Your output should repeat the entries below exactly. It should contain no images.

** Stored data entries **

****

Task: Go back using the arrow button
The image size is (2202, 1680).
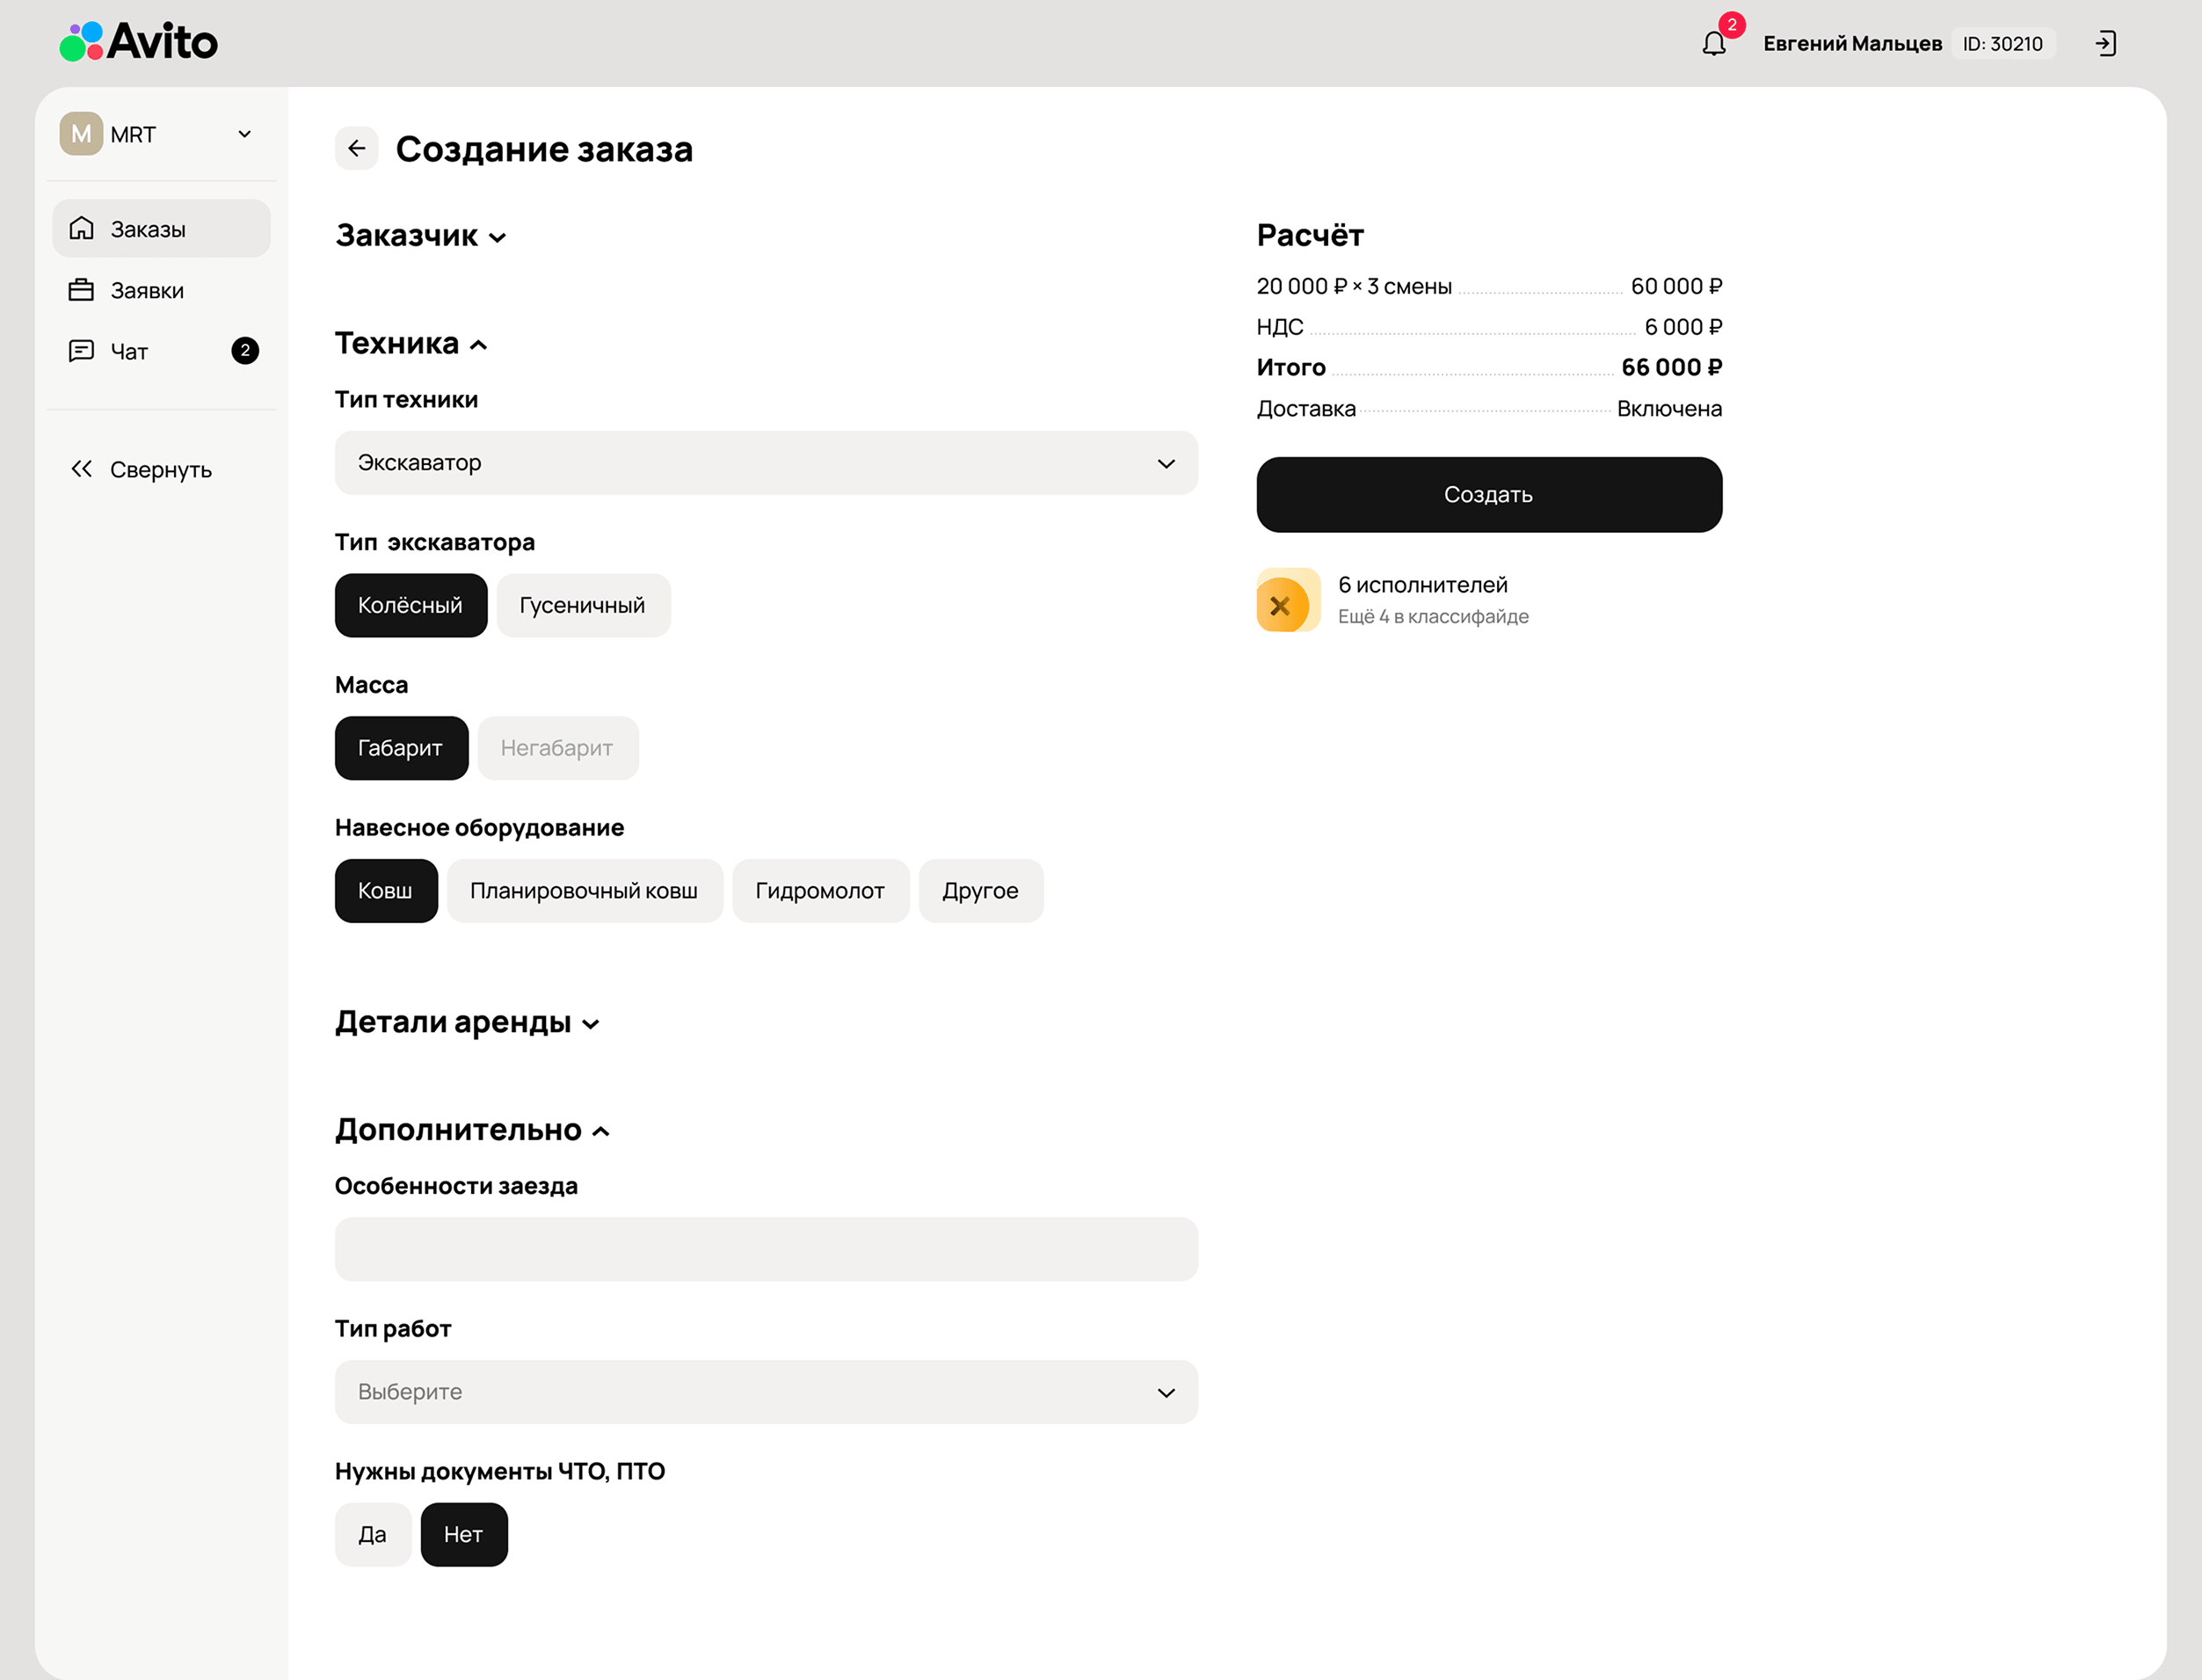Action: 356,149
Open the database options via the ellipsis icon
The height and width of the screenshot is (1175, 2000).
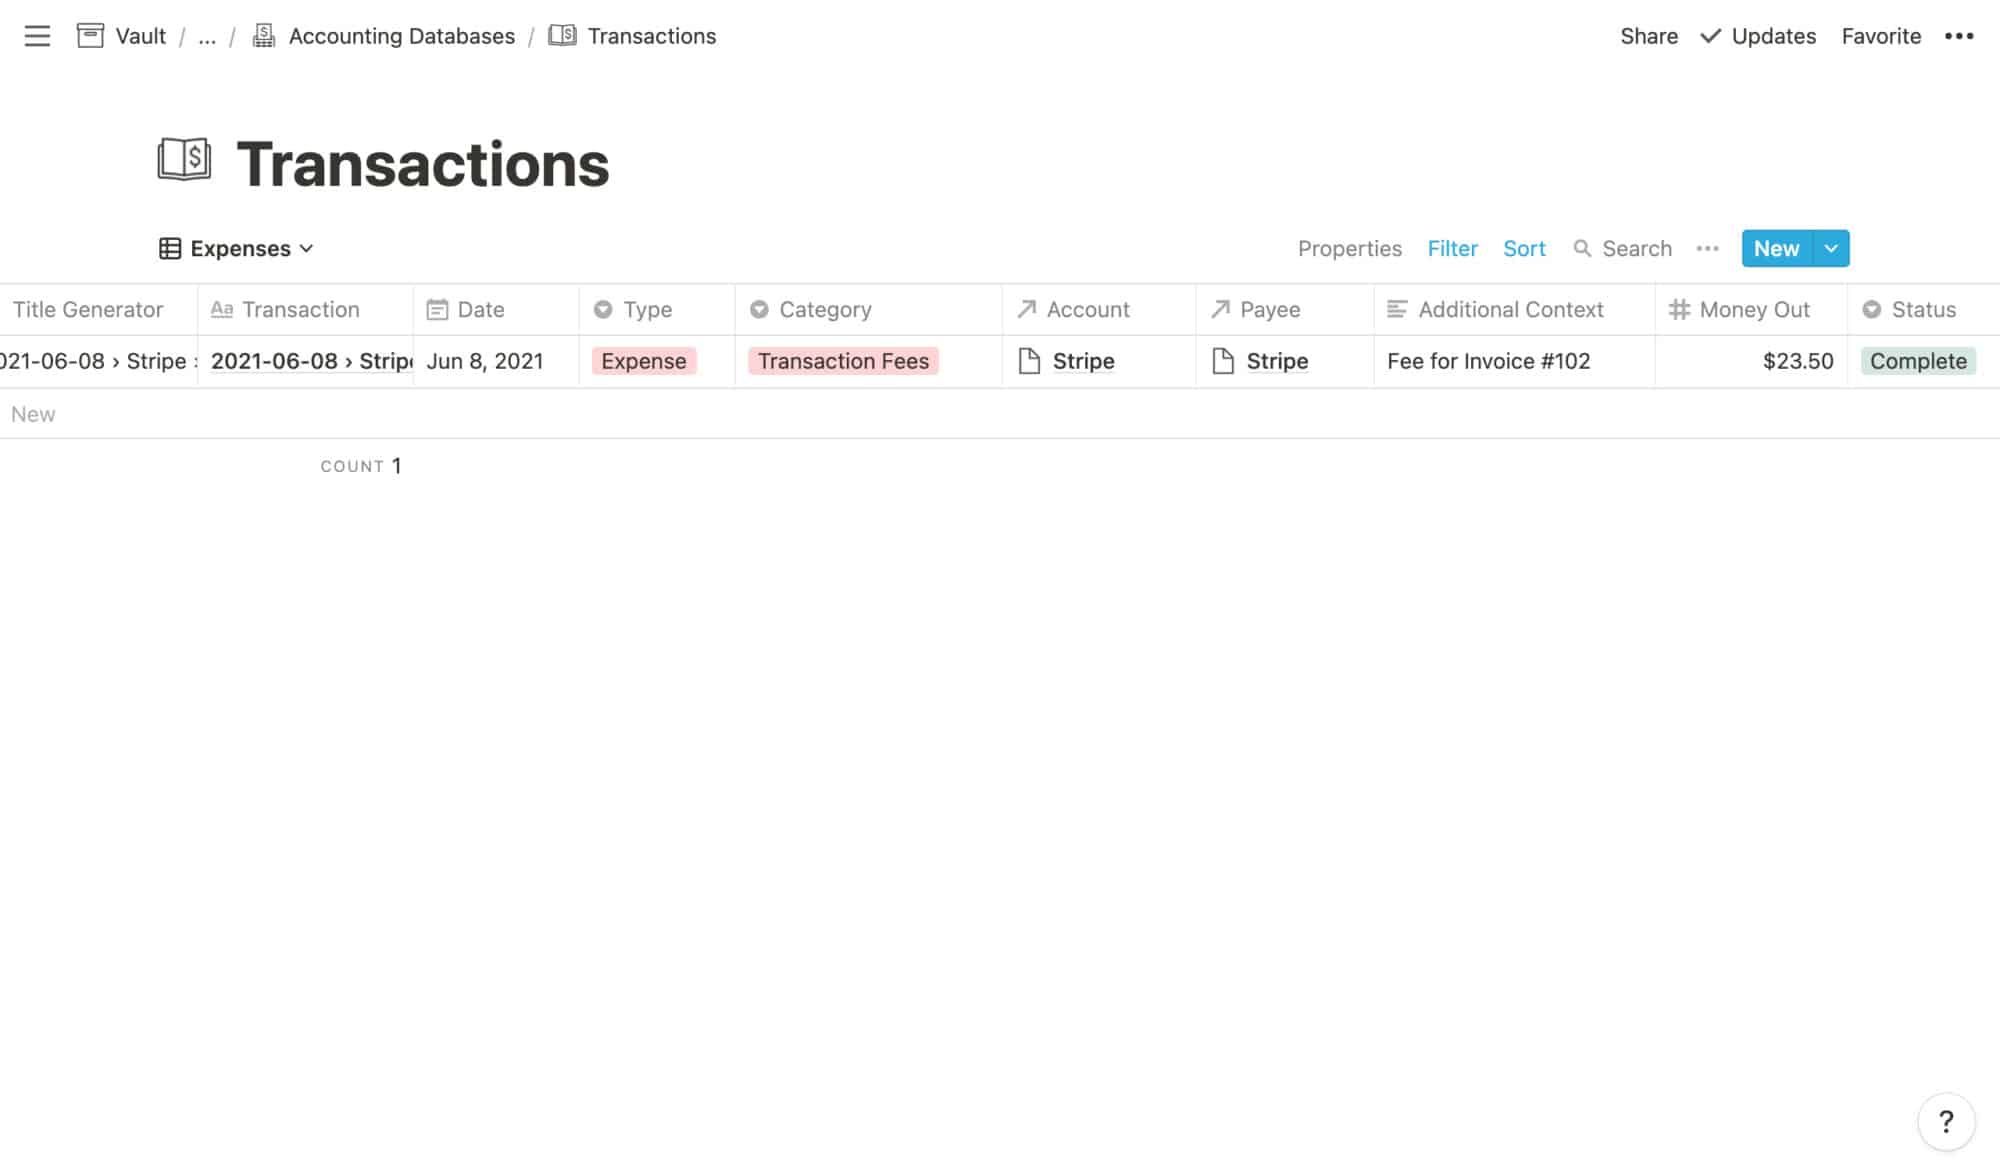(1707, 248)
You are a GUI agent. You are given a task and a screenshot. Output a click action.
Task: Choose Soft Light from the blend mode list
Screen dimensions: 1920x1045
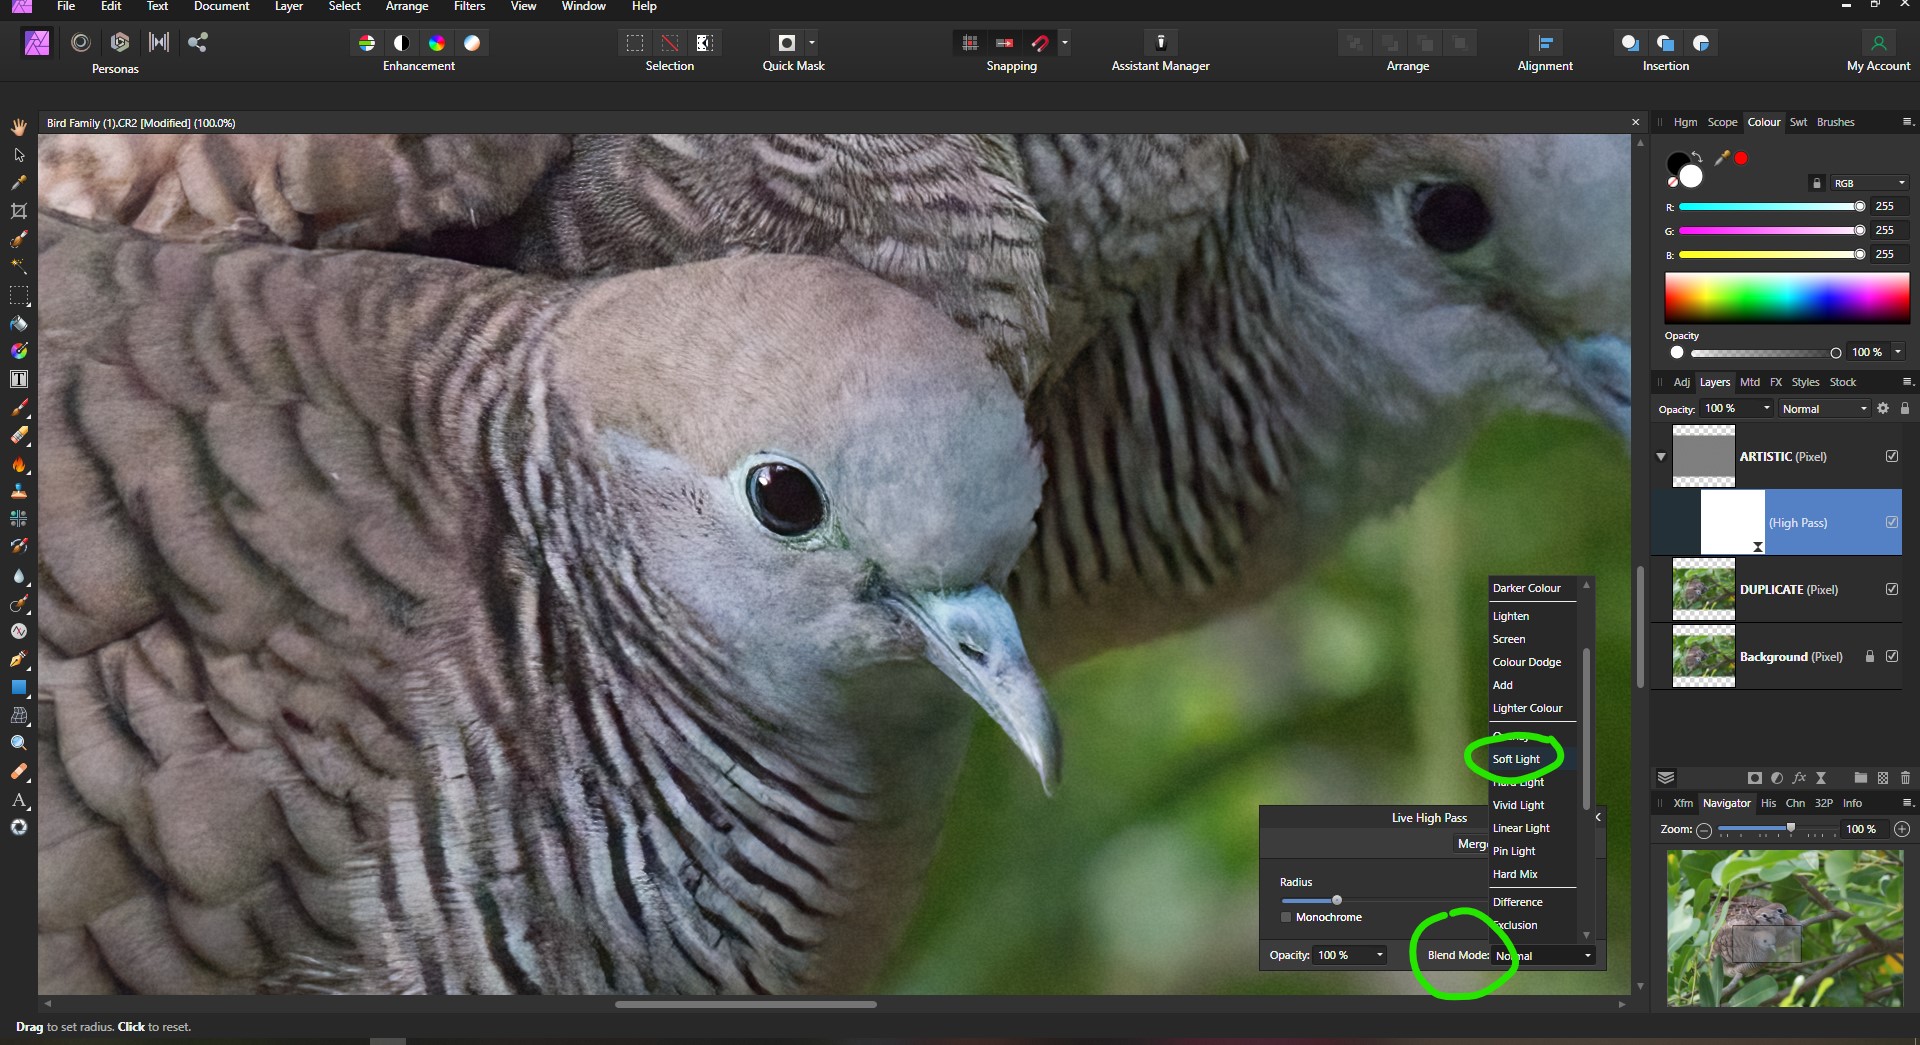point(1516,759)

****

** RESULT OF THIS TASK **
Task: Go back using the arrow button
The image size is (2202, 1680).
Action: 356,149
Open the database options via the ellipsis icon
The height and width of the screenshot is (1175, 2000).
(1707, 248)
You are a GUI agent. You are given a task and a screenshot. Output a click action.
Task: Choose Soft Light from the blend mode list
Screen dimensions: 1920x1045
point(1516,759)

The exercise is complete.